Aí, vêm os bezerros, que não só
atendem pelo nome da mãe como ainda acham a teta certa.
Mamam o primeiro jorro de
leite do dia, o mesmo líquido rico que há mais de dois séculos é
empregado, da maneira como é
ordenhado -cru e morno-, na
fabricação de um queijo artesanal que, de orgulho mineiro,
corre o risco de morrer.
O queijo curado, robusto, feito para aproveitar o excesso de
leite e resistir ao sacolejo, no
lombo dos burros, pelas serras
mineiras, existe ainda hoje e é
produzido praticamente da
mesma maneira, embora não
seja tão fácil encontrá-lo maturado como costumava ser.

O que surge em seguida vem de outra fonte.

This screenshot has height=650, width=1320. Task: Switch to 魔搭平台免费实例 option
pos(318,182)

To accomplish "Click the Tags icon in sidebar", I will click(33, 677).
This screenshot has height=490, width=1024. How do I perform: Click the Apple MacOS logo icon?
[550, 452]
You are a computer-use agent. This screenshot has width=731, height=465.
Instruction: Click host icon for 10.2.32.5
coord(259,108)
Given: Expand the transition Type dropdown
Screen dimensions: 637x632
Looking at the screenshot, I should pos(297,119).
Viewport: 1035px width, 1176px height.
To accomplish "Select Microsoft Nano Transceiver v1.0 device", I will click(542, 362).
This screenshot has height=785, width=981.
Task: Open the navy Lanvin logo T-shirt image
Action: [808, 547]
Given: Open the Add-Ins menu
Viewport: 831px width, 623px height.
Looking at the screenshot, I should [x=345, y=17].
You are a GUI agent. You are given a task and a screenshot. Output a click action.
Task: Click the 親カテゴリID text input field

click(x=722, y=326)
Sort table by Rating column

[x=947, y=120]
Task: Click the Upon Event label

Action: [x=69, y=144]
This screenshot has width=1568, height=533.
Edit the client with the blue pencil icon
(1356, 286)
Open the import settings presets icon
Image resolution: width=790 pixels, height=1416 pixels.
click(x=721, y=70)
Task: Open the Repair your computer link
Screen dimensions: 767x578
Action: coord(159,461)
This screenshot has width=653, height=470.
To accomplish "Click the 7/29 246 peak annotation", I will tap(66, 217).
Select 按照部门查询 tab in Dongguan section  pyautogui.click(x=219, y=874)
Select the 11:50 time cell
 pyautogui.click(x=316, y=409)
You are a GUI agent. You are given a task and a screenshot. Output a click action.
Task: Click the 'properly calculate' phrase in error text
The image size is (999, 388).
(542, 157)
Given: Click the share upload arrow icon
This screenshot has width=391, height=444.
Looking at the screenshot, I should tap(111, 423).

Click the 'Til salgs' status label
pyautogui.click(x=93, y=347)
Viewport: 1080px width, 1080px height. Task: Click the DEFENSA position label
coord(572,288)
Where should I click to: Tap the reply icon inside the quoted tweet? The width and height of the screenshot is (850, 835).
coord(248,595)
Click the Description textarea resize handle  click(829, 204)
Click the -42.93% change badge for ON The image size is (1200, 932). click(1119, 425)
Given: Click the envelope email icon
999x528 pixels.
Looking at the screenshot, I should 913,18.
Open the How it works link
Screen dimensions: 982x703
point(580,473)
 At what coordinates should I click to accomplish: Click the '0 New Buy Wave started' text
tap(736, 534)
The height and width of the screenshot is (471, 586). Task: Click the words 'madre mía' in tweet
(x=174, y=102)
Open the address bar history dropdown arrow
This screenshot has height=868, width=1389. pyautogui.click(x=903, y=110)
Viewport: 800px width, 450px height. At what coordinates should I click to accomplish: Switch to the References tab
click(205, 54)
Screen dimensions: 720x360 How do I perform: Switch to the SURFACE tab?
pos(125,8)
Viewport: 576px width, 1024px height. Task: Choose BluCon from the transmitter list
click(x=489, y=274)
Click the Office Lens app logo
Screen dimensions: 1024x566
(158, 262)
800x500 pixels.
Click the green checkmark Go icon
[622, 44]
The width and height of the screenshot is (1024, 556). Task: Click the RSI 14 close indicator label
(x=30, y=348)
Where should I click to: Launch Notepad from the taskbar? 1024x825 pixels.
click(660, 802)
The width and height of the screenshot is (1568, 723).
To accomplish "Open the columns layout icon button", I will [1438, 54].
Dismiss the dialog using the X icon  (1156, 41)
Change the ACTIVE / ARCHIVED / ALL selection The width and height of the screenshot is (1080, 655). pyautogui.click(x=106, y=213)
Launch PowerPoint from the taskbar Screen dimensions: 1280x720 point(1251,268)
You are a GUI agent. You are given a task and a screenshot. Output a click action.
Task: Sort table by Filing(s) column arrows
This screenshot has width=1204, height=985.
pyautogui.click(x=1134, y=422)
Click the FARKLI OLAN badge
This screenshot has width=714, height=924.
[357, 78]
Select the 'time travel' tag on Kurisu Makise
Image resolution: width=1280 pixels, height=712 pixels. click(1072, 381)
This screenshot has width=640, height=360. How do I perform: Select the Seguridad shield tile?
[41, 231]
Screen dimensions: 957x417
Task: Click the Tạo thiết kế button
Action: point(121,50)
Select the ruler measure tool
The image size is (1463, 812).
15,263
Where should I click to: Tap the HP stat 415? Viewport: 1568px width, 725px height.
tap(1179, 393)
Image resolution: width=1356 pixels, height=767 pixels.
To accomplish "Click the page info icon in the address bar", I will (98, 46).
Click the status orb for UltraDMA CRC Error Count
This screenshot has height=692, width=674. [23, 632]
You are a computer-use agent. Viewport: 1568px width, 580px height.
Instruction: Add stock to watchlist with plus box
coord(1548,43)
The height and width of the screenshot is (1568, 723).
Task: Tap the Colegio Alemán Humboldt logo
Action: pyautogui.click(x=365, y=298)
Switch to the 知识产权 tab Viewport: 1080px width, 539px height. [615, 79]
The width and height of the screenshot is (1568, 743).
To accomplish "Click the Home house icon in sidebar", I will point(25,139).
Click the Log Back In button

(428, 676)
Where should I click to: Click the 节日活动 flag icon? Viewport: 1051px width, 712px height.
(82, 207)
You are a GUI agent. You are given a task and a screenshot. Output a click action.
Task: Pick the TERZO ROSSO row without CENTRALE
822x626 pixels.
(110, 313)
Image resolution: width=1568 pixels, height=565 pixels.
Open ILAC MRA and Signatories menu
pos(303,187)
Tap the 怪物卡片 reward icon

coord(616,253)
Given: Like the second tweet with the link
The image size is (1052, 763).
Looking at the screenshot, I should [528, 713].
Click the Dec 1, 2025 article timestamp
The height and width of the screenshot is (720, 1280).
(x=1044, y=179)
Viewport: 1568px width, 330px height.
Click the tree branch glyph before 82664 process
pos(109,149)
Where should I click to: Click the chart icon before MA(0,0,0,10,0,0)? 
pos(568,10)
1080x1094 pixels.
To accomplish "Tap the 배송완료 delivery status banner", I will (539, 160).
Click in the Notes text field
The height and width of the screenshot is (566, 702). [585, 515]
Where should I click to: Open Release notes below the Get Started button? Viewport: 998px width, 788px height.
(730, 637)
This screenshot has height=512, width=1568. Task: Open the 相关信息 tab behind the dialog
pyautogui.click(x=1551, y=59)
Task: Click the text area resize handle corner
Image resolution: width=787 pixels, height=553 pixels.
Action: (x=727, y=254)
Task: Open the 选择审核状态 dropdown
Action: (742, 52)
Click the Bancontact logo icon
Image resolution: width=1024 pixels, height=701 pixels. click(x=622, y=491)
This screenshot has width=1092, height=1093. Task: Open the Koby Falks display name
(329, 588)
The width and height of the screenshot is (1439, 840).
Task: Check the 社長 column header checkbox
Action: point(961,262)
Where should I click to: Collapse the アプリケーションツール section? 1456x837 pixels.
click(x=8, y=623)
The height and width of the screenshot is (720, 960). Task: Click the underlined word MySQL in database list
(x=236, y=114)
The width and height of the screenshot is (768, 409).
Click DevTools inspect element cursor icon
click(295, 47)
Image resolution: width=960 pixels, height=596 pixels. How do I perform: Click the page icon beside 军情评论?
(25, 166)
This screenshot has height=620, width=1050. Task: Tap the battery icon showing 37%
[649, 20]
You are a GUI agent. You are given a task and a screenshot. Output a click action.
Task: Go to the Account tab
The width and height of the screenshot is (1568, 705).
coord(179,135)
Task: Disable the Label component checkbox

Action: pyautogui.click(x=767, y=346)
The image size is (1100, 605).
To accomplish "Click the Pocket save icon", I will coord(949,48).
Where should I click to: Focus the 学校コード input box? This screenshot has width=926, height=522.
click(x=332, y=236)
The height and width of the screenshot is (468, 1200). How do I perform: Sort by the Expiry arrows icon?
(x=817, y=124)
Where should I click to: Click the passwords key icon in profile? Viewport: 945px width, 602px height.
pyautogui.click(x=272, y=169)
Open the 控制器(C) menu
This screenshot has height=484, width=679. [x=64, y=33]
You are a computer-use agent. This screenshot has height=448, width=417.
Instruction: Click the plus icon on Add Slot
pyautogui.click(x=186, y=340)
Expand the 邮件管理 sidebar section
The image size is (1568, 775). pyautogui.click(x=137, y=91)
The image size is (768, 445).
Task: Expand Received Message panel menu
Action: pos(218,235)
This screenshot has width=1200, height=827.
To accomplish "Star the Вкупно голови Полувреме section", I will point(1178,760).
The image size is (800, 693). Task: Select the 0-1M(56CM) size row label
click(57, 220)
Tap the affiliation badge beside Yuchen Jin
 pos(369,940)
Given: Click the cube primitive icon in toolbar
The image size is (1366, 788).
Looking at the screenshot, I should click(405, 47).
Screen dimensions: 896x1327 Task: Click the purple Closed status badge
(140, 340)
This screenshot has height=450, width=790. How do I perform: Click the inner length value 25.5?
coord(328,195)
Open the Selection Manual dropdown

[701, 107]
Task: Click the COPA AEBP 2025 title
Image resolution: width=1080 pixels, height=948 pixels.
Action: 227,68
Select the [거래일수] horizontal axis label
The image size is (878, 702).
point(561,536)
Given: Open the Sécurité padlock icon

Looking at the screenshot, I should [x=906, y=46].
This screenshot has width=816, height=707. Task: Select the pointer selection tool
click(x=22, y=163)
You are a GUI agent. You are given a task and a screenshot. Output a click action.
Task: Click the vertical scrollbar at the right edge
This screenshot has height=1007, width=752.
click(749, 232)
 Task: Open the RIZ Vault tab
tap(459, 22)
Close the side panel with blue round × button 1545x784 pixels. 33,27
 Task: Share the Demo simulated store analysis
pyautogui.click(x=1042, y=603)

"Queijo bom é queijo curado", ouve-se, a todo momento,
de um e de outro. Todos ali, nas
regiões produtoras, herdeiros
ou não da tradição atribuída
aos colonizadores portugueses,
guardam alguma relação com o
queijo e, ao menor assentimento, discorrem, sem pressa, sobre o tema. Fica mais clara a ligação mineira com o queijo de leite cru quando se descobre
que há cerca de 27 mil famílias
envolvidas na produção em todo o Estado, segundo a Emater-MG (Empresa de Assistência
Técnica e Extensão Rural).
"Por que temos a tradição da
indústria do laticínio? Porque
ela nasceu nessa origem, na
produção do queijo artesanal",
diz o historiador José Newton
Coelho Meneses, 51, professor
da Escola de Veterinária da
Universidade Federal de Minas
Gerais e autor do dossiê de instrução do processo de pesquisa
feito para o Iphan.
Por queijo artesanal, entende-se aquele feito de leite cru,
que expressa a cultura e a tradição de determinadas regiões, e
que em nada lembra o difundido "queijo minas", mirrado e
pobre de gosto, produzido com
leite pasteurizado, encontrado
(e fabricado) de norte a sul.
E não só. Ao leite cru ordenhado hoje, acrescenta-se o
"pingo" de ontem -um fermento natural, repleto de bactérias lácticas, colhido do soro
drenado dos queijos moldados
no dia anterior. É o "pingo" que dá identidade ao
queijo, sabor, textura e cor que
diferencia um do Serro de um
da Canastra; um de Araxá de
um do Alto Paranaíba/Cerrado
-microrregiões tradicionais e
demarcadas pela Emater-MG.
No Serro, o queijo é menor,
consumido mais fresco, tem
maior acidez, coloração mais
clara e consistência macia. Na
Canastra, é maior e amarelado,
além de ser consumido mais
maturado. O do Alto Paranaíba/Cerrado e o de Araxá são parecidos com o da Canastra, porém mais suaves.
A concorrência do leite
Num cenário com tantos
produtores, em geral organizados em pequenas propriedades
e com produção fundamentada
no trabalho familiar, parece
improvável que a tradição possa definhar. Mas muitos a têm
trocado por outras mais lucrativas e menos trabalhosas, como a venda direta do leite.
Nascido em Vargem Bonita,
Antônio Teixeira de Souza, 67,
o Antônio da Estelita, como é
conhecido em São Roque de
Minas, onde vive e trabalha,
deixou de fabricar queijo, apesar de ser um dos poucos registrados pelo IMA (Instituto Mineiro de Agropecuária). O órgão fiscaliza se os produtores
atendem às exigências da lei estadual, como o uso de água clorada e filtrada, exames de brucelose e tuberculose e normas
de higiene, entre outras.
"Fui lutando, fiz empréstimo
para construir a casinha [queijaria] e arrumá-la conforme a
lei. Pelejei, mas não consegui
um preço bom", conta Souza.
O valor recebido pelo quilo
do queijo artesanal oscila o ano
todo. Na última semana, quando a Folha visitou São Roque
de Minas e Medeiros, havia
produtores cobrando de
R$ 6,30 a R$ 12, de acordo com
o tempo de cura e de fatores como a dificuldade de escoar o
alimento. É aí que entram em
cena os "queijeiros", como são
chamados os atravessadores
que levam o queijo, nem sempre em boas condições, para
outros Estados. A legislação federal permitir o comércio fora
de Minas desde que os queijos
passem por entrepostos cifados, onde devem ficar em maturação durante 60 dias.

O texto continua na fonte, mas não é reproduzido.